Inforは日本市場に完璧にフィットする―Jim Schaper CEO

大野晋一(編集部)

2008-11-06 18:30

 「アプリケーション導入における課題は文化とは関係ない。どの国も求めているのはコスト効率の良さだ。日本市場は確かにユニークな市場。製造業で多くの革命を実現し、革新的な市場で革新的なものを受け入れる姿勢がある。Inforのモデルはこうした日本に完璧にフィットする」――こう語るのは米Infor Global SolutionsのJim Schaper CEOだ。

 なぜInforなのか? 一言でいえば、コンポーネント指向の製品を持っているからだ。コンポーネント指向の柔軟さが国内のアプリケーションの現実にフィットするというわけだ。

 国内企業のERPの導入コストは海外と比べて飛び抜けて高いと指摘される。主な理由は現場の力が強くトップダウンで要求仕様をまとめるのが難しいこと、そうでありながら様々なものを中央集権的に管理しようとすることだ。結果、多くの企業は巨大なERPをビッグバン導入し、大福帳のようにすべての情報をここに集約しようとする。しかも、現場の要望を満たすために多岐にわたるカスタマイズを行うのだ。当然コストは高くなる。

 とはいえ、中堅規模の企業であってもビジネスを国内だけで閉じることはできず、グローバル展開は必須だ。

 日本インフォアの村上智代表取締役社長は現在日本の顧客が抱えているこうした問題について次の3点を指摘する。

  1. グローバルでの経営の見える化ができていない
  2. 日本の本社がグローバルITガバナンスとして機能していない:
  3. ERPのインプリメンテーションにかかっている時間・お金がかかりすぎている

 村上氏は特に3点目に関して、非常に意欲的だ「欧米に比べて、金銭面で言えば4〜5倍くらい、時間面では1.5倍〜2倍かかっている。現場が強いという日本の長所が、少なくともERPの導入という観点ではマイナスに働いている。インフォアとしては、現在進行中のプロジェクトで280人日までの導入(金額的には7000万円くらい)にチャレンジしている。来年にはこれを5000万円くらいに圧縮していきたい(もっともこれらはある工場、ある事業部という単位での早期導入)」(同氏)。

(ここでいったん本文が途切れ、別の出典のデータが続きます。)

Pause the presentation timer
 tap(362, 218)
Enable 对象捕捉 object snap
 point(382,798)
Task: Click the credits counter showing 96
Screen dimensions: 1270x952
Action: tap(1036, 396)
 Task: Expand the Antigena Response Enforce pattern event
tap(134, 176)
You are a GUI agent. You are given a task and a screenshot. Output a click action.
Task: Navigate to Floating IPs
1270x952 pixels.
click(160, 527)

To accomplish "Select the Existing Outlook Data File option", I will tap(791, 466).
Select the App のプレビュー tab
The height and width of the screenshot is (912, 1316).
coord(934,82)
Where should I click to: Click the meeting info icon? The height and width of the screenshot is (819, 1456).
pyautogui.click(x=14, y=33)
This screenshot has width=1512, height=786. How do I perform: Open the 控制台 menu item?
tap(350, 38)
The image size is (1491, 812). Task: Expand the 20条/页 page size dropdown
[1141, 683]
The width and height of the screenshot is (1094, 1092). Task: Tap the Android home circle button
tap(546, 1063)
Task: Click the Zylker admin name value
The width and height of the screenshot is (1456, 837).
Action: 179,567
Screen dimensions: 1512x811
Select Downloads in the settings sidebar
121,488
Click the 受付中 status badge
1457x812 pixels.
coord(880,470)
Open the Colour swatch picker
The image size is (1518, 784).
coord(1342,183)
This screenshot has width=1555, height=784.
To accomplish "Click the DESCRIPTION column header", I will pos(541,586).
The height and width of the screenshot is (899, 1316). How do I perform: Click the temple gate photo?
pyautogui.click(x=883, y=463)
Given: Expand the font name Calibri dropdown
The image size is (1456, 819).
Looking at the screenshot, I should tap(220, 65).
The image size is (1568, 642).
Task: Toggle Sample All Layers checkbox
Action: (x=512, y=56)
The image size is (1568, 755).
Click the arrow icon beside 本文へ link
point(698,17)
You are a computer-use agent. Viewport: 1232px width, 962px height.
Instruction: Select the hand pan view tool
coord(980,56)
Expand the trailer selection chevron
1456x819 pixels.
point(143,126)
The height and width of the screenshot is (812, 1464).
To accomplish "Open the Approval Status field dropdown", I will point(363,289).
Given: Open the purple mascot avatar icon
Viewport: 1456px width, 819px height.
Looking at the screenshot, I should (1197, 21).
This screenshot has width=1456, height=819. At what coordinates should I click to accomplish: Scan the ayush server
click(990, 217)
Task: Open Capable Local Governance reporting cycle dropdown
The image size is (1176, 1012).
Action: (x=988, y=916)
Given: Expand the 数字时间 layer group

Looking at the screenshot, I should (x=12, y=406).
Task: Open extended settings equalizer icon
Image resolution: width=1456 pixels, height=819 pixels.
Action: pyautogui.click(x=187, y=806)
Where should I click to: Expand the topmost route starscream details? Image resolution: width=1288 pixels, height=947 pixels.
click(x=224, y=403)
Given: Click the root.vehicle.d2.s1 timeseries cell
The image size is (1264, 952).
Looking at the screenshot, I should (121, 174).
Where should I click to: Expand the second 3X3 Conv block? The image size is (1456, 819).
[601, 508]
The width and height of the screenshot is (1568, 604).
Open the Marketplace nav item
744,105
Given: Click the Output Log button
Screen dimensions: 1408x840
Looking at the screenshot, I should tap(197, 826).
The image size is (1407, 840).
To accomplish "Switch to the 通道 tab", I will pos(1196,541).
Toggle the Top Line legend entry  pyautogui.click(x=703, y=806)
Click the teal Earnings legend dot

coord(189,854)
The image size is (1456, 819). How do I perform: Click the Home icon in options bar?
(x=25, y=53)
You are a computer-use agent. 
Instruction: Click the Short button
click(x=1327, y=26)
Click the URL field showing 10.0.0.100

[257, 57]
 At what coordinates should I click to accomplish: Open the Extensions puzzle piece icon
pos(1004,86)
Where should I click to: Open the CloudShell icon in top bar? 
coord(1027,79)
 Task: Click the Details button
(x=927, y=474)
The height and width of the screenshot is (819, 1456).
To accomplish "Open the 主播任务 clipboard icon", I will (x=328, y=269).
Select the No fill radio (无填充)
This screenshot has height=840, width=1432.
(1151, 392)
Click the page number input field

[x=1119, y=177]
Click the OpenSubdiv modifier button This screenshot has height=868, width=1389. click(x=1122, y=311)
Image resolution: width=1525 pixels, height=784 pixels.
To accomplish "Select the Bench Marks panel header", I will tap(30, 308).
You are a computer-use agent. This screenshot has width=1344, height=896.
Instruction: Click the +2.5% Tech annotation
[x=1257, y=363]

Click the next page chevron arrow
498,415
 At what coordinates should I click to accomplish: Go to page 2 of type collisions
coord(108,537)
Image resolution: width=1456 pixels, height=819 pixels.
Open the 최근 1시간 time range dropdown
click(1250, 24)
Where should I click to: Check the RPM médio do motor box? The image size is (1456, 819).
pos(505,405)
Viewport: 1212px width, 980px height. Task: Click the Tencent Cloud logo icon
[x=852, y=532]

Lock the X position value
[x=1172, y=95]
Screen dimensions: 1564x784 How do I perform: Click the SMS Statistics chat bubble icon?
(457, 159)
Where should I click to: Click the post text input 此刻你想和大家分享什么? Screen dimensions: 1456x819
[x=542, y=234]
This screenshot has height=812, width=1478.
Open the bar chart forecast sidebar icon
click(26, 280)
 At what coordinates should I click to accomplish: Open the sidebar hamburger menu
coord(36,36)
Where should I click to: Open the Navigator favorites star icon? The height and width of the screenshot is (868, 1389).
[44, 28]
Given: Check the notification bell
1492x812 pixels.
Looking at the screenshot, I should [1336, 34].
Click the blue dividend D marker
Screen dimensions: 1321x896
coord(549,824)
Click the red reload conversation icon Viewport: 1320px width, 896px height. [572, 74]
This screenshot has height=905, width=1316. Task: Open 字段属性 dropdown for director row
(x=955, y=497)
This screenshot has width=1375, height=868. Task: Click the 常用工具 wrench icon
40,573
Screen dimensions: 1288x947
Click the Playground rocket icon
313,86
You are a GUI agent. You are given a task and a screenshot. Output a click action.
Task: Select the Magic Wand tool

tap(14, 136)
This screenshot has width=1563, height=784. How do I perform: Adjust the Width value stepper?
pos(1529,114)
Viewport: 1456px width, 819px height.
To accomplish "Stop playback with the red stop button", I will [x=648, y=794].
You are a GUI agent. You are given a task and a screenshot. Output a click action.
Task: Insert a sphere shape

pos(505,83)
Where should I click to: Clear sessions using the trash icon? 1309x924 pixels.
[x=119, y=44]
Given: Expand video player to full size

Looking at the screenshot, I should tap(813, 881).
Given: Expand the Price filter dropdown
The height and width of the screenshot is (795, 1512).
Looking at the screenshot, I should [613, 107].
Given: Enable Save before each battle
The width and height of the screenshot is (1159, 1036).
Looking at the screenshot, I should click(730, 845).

 さらに、Jim Schaper CEOは次のように指摘する――「日本は歴史的にもすべてを中央に集めてしまう傾向がある。しかし、グローバリゼーションに伴って、ビジネスネットワークに移行することで中央集権的なガバナンスと言うよりはプロセスの共有化が必要になる。こうした状態では、分散化しながらも、共有して見ることができるデータとプロセスが求められる。これは、短期的に見れば、日本で顕著に起こる問題かもしれないが、長期的には世界中ですべての業界で起こることになる」。

 Inforはこうした状況に対し、前述のようなコンポーネント指向ならではの柔軟で無理のない、結果的に低コストな導入が可能なアプリケーションを提供してきた。さらに、コンポーネントどうしを繋げる「Open SOA」の提供を目下行っている。Jim Schaper CEOは今後も買収によるアプリケーションコンポーネントの買収やOpen SOAへのR&D投資を継続すると明言する。

 そして、Inforが積極的に取り組む新しい投資が「Evolveコンポーネント」と呼ばれるものだ。これは「Open SOA」に接続されたすべてのアプリケーションから利用できるInfor独自の機能コンポーネント。2009年までに19のコンポーネントが提供されるという。